[Lingtyp] Avoidance of rare phonemes in loanwords

Hartmut Haberland hartmut at ruc.dk
Wed Oct 14 11:14:56 UTC 2020


I have a few examples from German, but they do not concern rare phonemes but phonemes in unusual positions.



/x/ in core vocabulary words has two allophones: [x] after back vowels, [ç] after front vowels and consonants. Now either is excluded in word initial position, and [x] only occurs in one morpheme morpheme-initially, the diminutive -chen (always [-çn̩] regardless of the preceding phoneme. There are a few loans like Chemie 'chemistry' which normatively are considered to start with [ç], but there is great variety how the word actually is pronounced, often with initial [k] or even more often with [ʃ]. (The same goes for China which clearly marked as non-core, although it is unclear from which language it should be borrowed, certainly not from English.) I have also heard Chile both with initial [ç] and [tʃ]. A word such as Junta or a place name such as Juarez can be heard both with initial [x] and [j].

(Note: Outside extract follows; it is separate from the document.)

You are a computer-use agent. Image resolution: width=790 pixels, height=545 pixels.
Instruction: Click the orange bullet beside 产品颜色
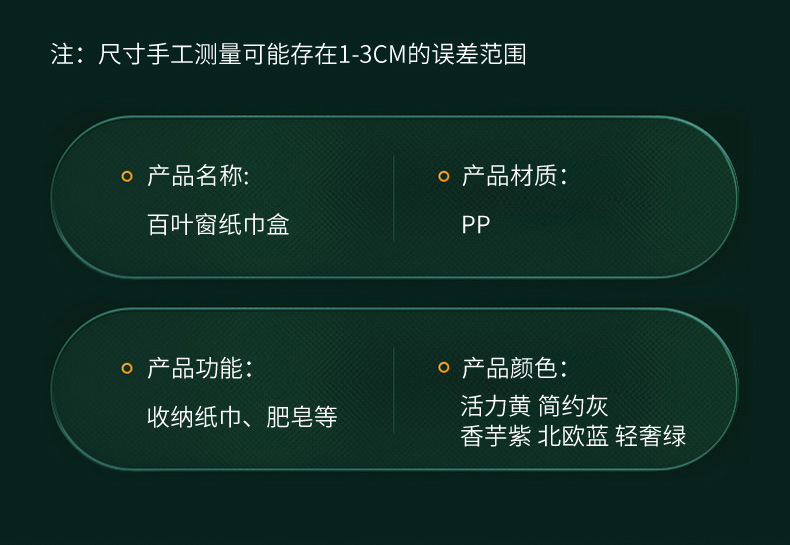tap(444, 368)
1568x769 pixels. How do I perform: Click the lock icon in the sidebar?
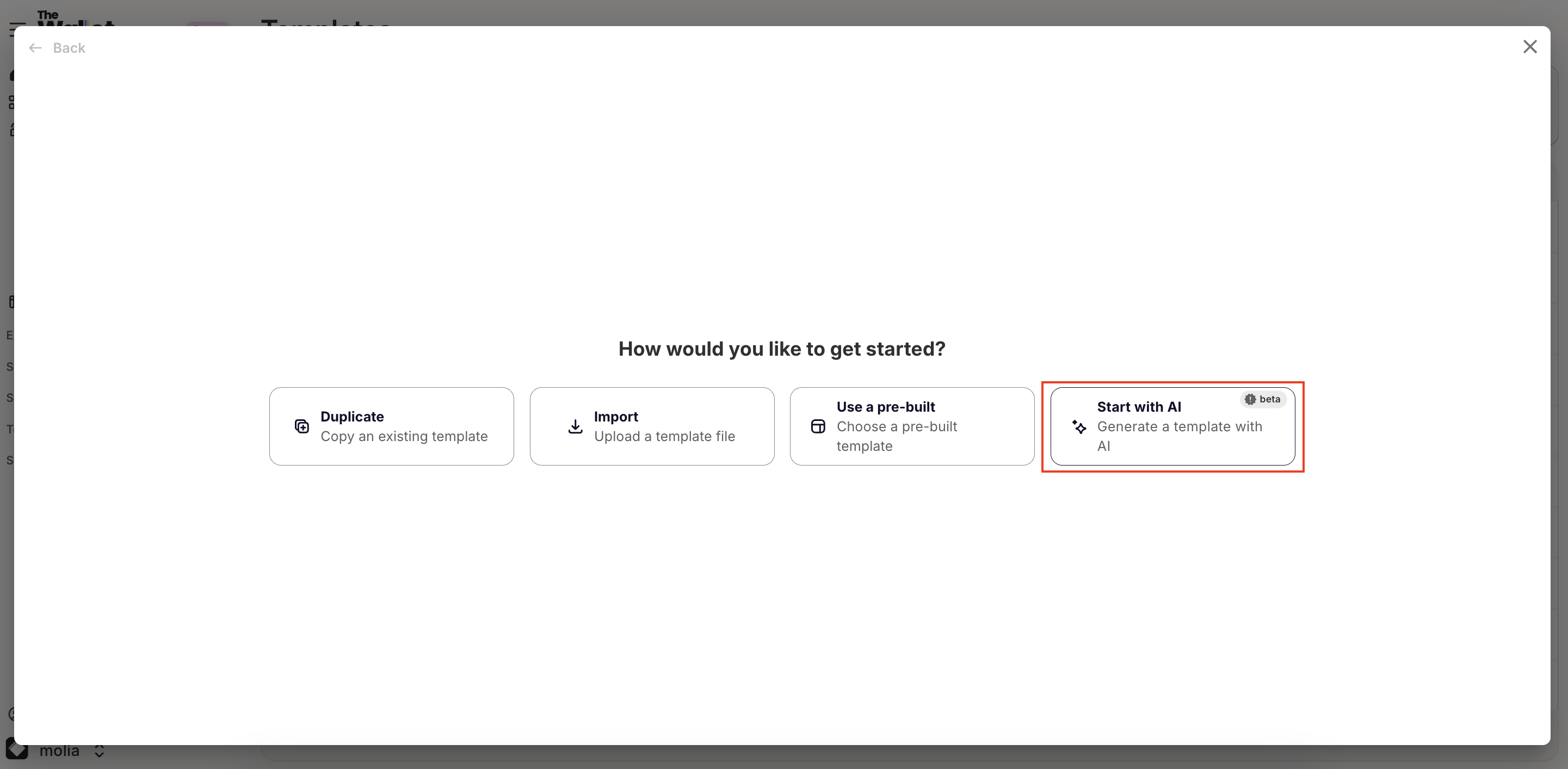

German has both [s] and [z] but they contrast only word-internally in core words, [z] being the only option word-initially and [s] word-final. In loans, things are again different. The word Szene should be pronounced with initial [sts] which I have never heard, only [se:nə]; so it is in contrast with Sehne ‘sinew’ [ze:nə]. But Sushi ‘sushi’ is heard both as [ˈsʊʃɪ] and (more common) [ˈzʊʃɪ].



According to Eisenberg (32018), Das Fremdwort im Deutschen, one should define loans in German not etymologically but by synchronic criteria (core vs. periphery), like Luick and Vilém Mathesius did earlier, cf. also my article in Acta Linguistica Hafniensia 51 (2019); a word like Butter is historically a loan from Greek but has all properties of a core word, while Holunder ‘elder’ and Wacholder ‘juniper’ (which are not loans) does not.



Hartmut Haberland



-----Oprindelig meddelelse-----
Fra: Lingtyp <lingtyp-bounces at listserv.linguistlist.org> På vegne af JOO, Ian [Student]
Sendt: 14. oktober 2020 12:36
Til: lingtyp at listserv.linguistlist.org
Emne: [Lingtyp] Avoidance of rare phonemes in loanwords



Dear all,



I would like to know if there are attested cases like the following:



A language has phoneme A and phoneme B. A and B are phonologically similar. Although A occurs natively in that language, it occurs only rarely, whereas B occurs commonly. When borrowing words that has A, the language replaces A by B, because of the rarity of A compared to B.



I would greatly appreciate your help.